20 February 2013

Bali - watch out for scams


There could be nothing worse than being ripped off while you are enjoying your Bali holiday.

Unfortunately almost anyone that has traveled to Bali can recount at least one situation where they have been taken advantage of. Here are a few of the common small scams.

1. Money Changer Scam
There are a large number of unscrupulous money changers around Bali and they are easy to spot. They are generally the smaller operations that offer a slightly higher exchange rate than average. Avoid these places like the plague. They will give you your money in small denominations and they will use distraction and sleight of hand to trick you out of your cash.

2. Taxi Scam
Bali taxi drivers have plenty of scams up their sleeves and most of them are common throughout the world. A relatively new scam Bali's taxi drivers are employing is the lack of change. If they are paid in a high denomination note they will claim that they are unable to make change for the note they have received. They will then make no effort to seek this change from somebody else. And they will wait for the customer to offer the remaining amount as a tip.

3. Rental Scam
When a punter rents a motorbike, car, surfboard etc it will seem to be in perfect condition. When they return the rental it has some small fault. The tourist is then expected to pay for the repair of this fault. And they are inevitably charged an inflated price for this repair. Example: Small surfboard rental businesses on Kuta Beach sometimes put one Balsawood fin in the surfboard. This fin breaks after a few moments of use.
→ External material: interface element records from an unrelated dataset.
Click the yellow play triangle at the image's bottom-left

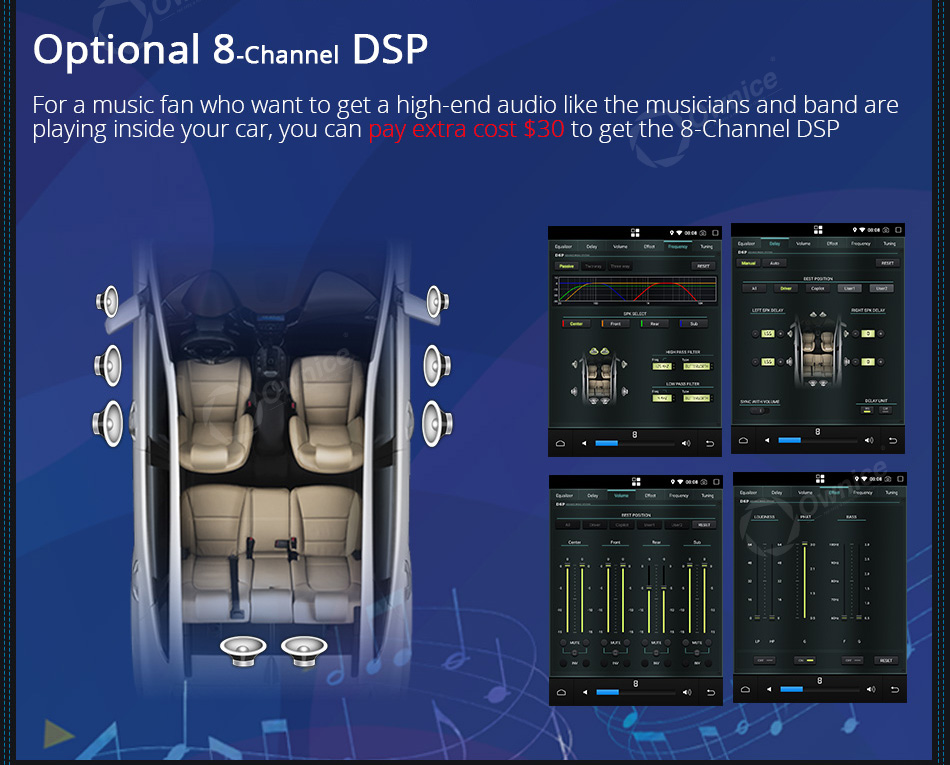(58, 734)
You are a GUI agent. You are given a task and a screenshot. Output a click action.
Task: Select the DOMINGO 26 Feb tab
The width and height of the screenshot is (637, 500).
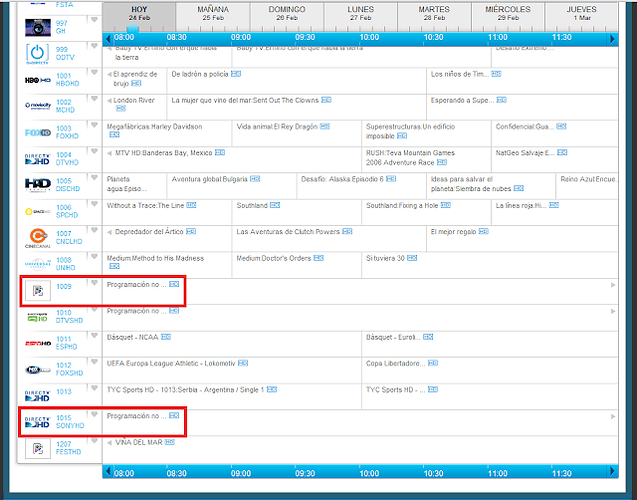pos(287,13)
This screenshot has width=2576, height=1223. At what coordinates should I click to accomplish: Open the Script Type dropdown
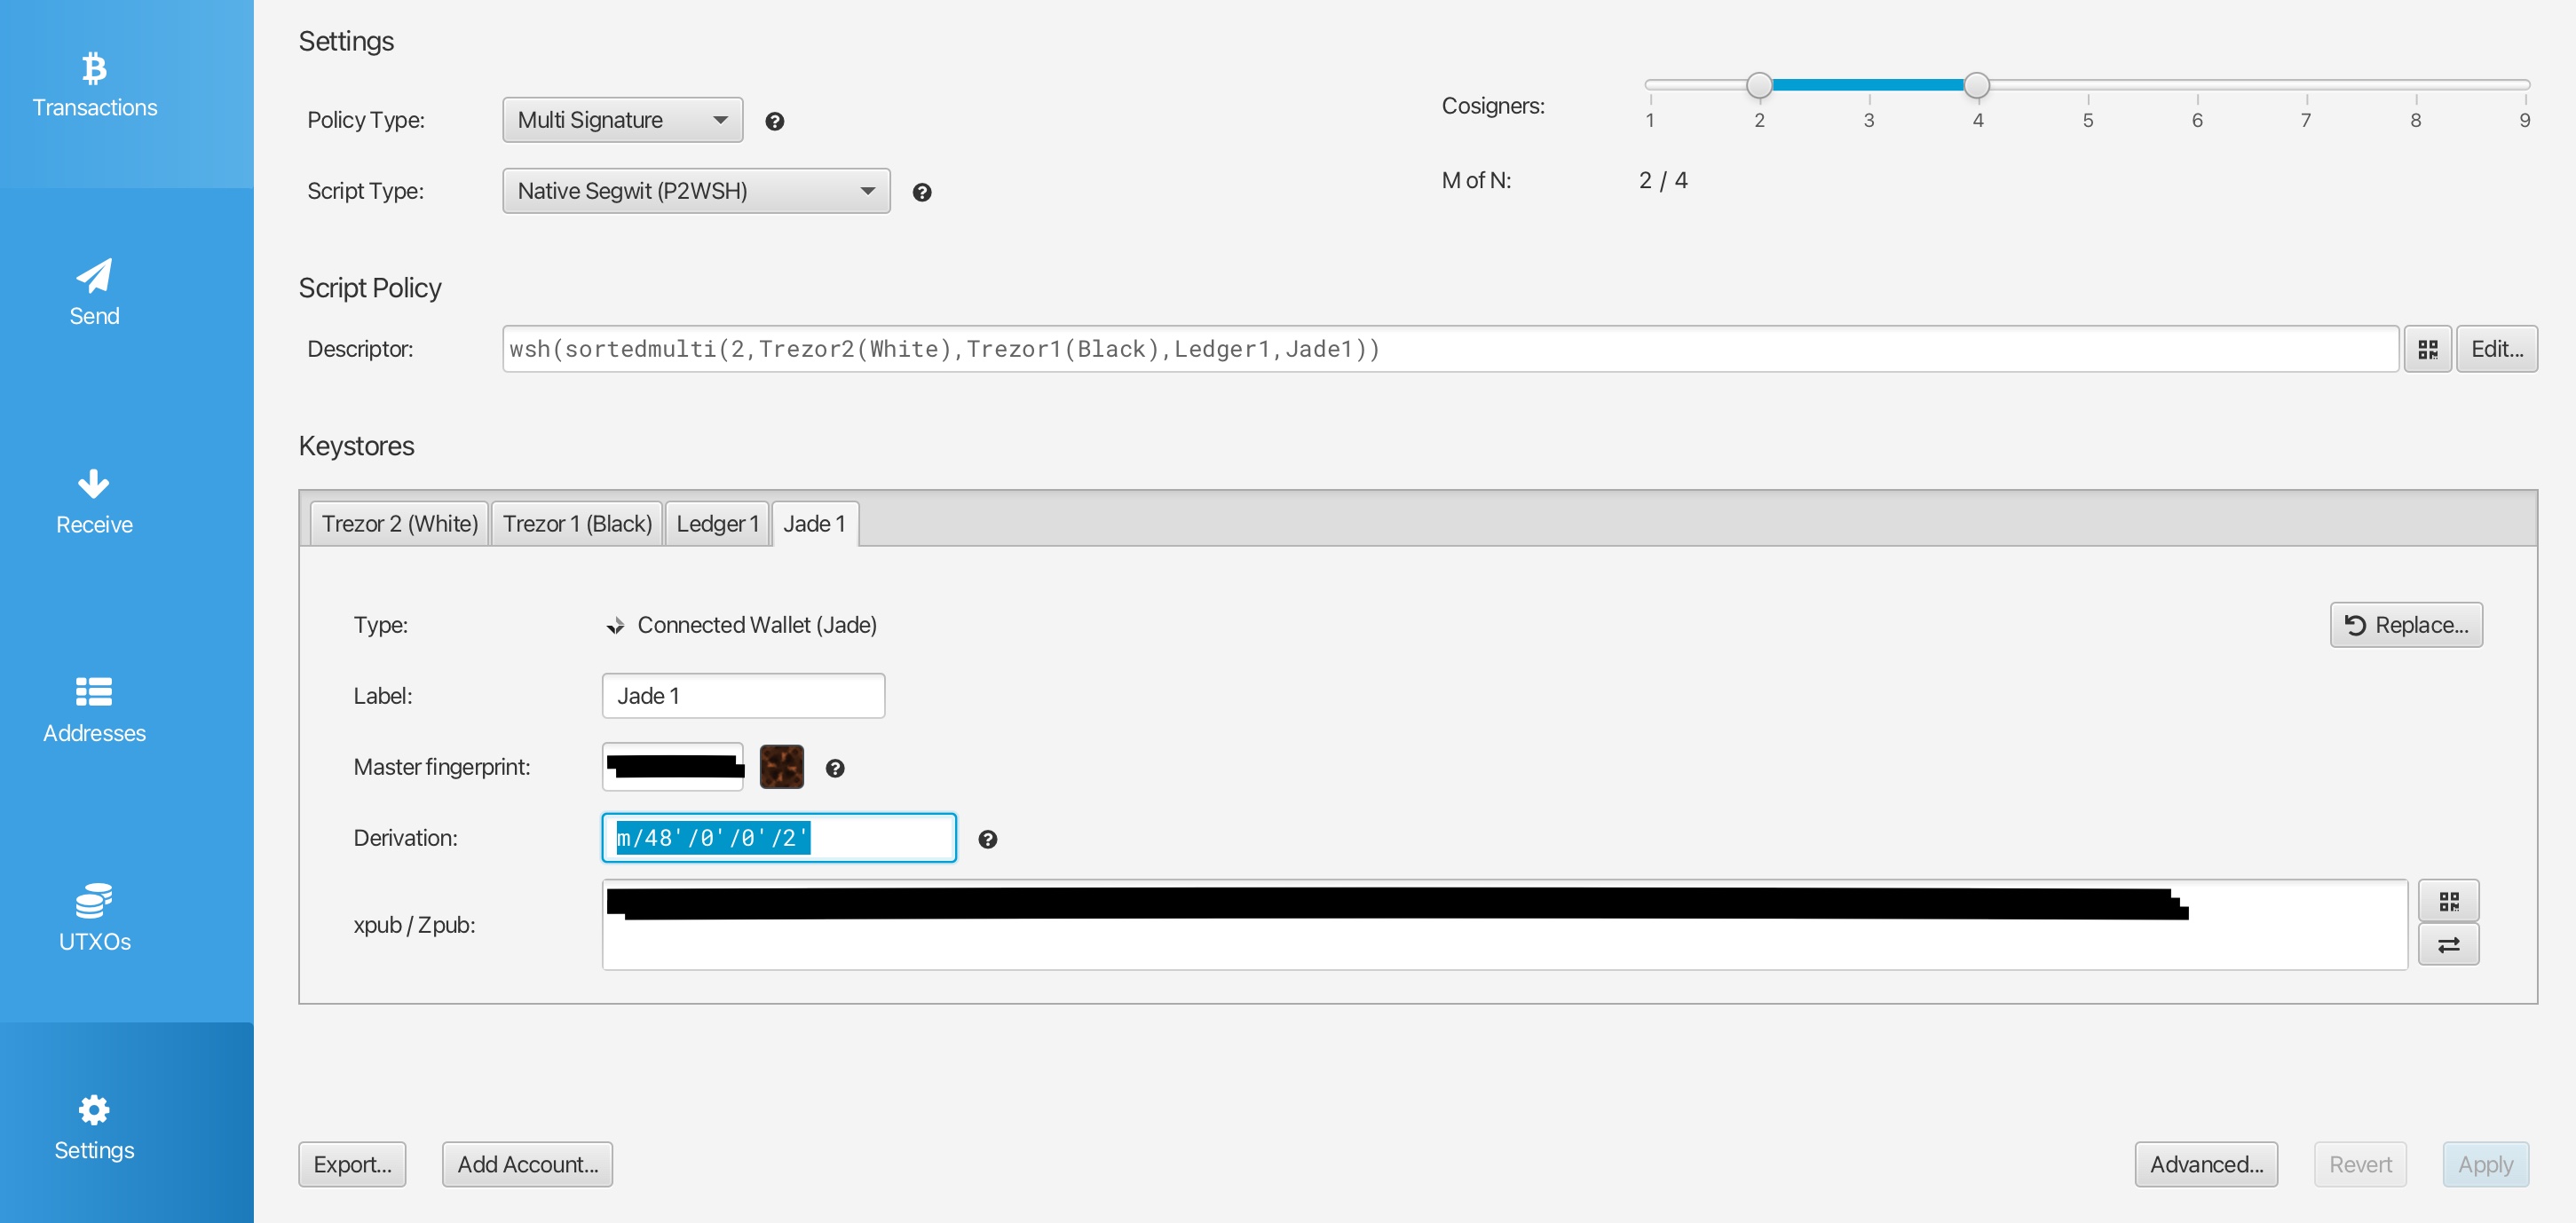(695, 190)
4. Commission-Gathering Scam
The driver on a private tour will sometimes tell his customers that he knows a cheap family owned place for them to shop, eat, or to do a tour. What he won't say is that he receives commission for taking tourists to these places. And that he is willing to drive them, at their expense, miles out of their way to get them there.

5. Pressuring Scam
People selling in Kuta will sometimes try and pressure a potential purchaser into buying their product. They will enlist the help of others to achieve this. The customer finds themselves surrounded by two or three people and the product is forcibly pushed onto their person. Bracelets are a good example of this. You should never allow anyone to tie a bracelet to your wrist. Once you are wearing it you will be expected to buy it.